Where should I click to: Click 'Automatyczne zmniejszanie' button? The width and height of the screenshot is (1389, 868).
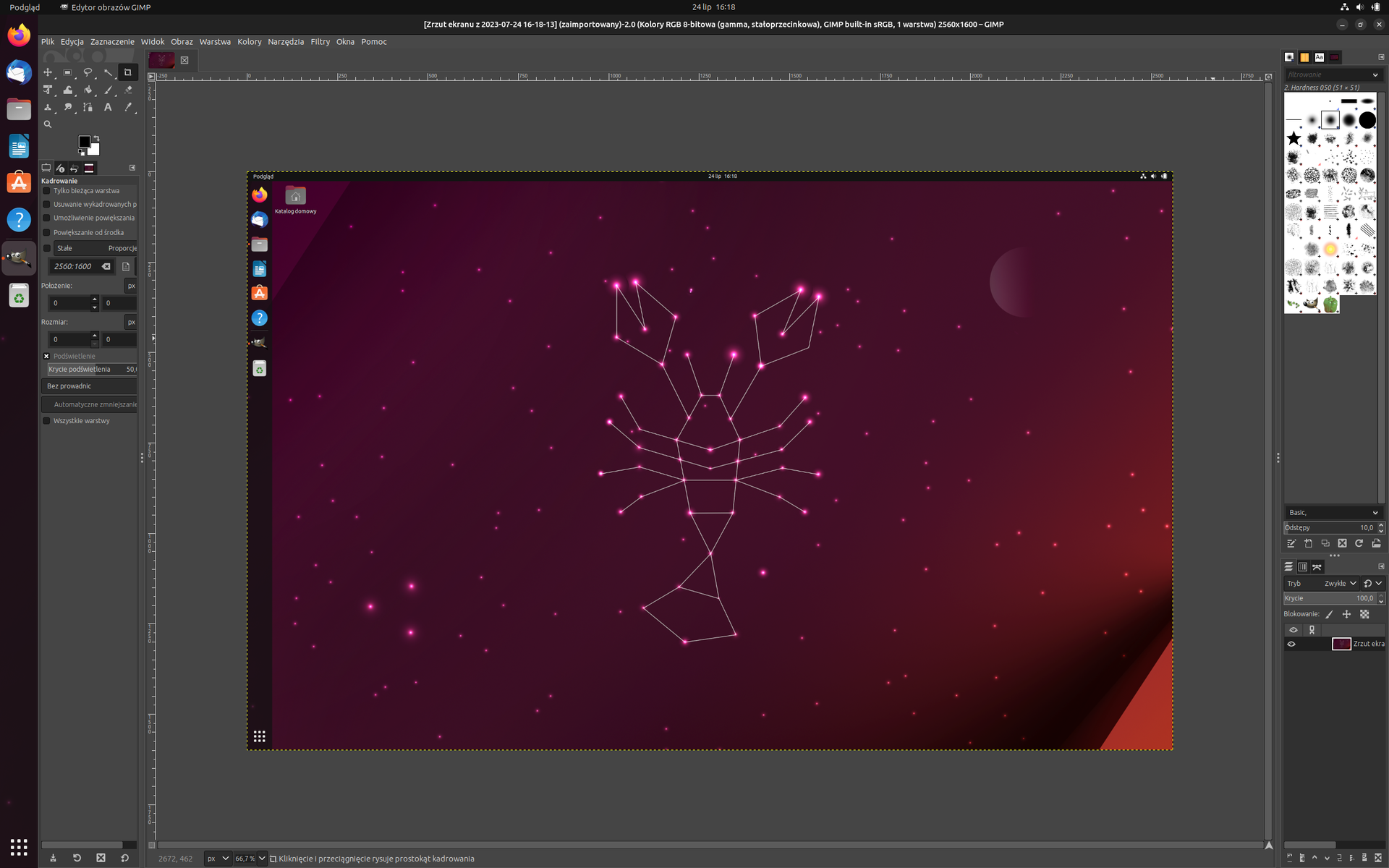94,404
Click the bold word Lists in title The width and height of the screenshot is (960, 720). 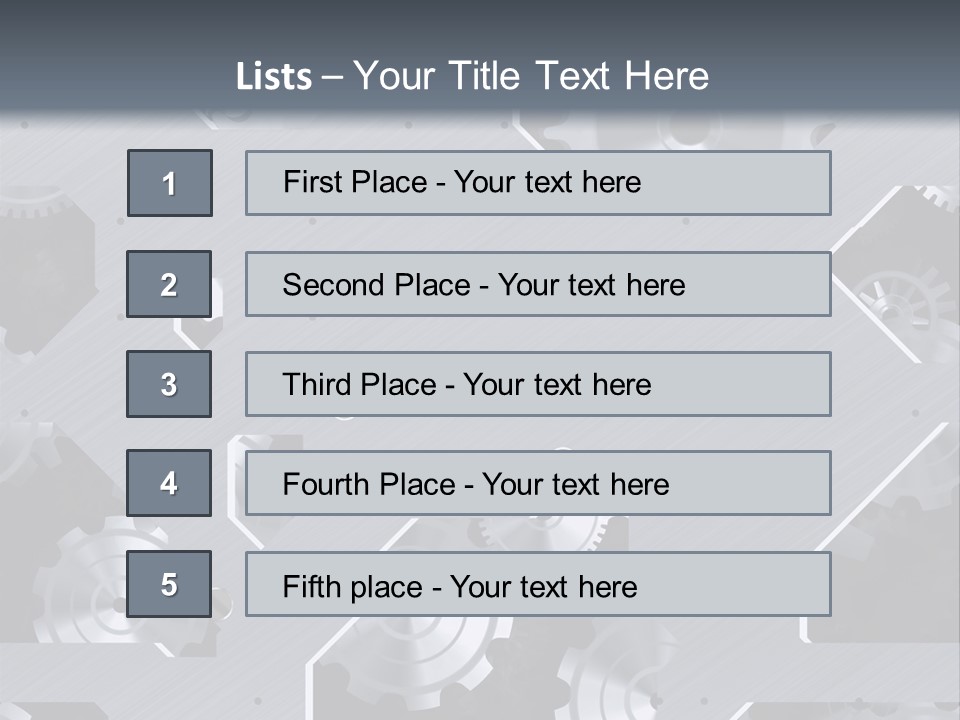coord(274,77)
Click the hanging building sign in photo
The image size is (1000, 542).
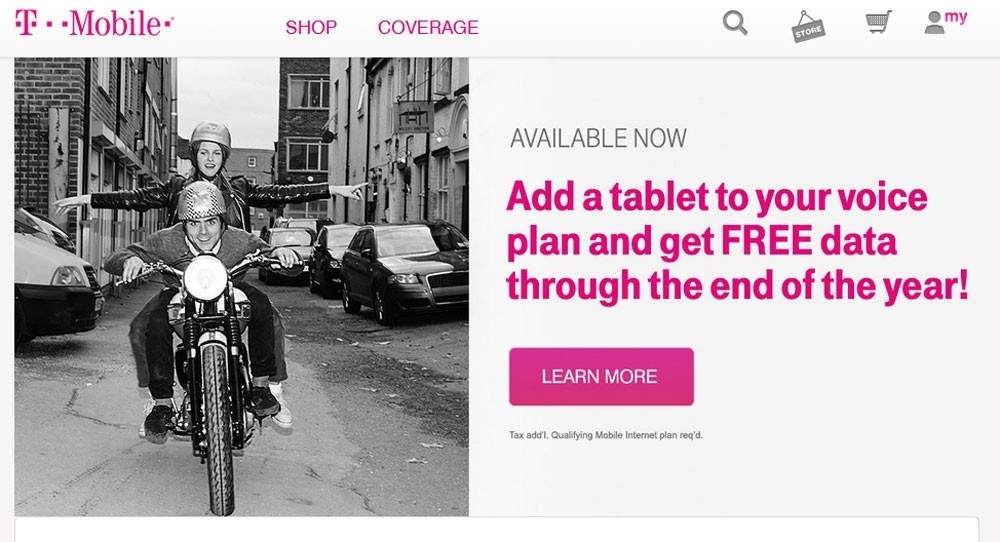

········

Rename "building sign" to "storefront sign" in the listing lines starting at the line containing "Click the hanging building sign in photo" and ending at the end of the listing, and give those lines again with everything else unchanged. Leave the pictures out of your answer.

Click the hanging storefront sign in photo
The image size is (1000, 542).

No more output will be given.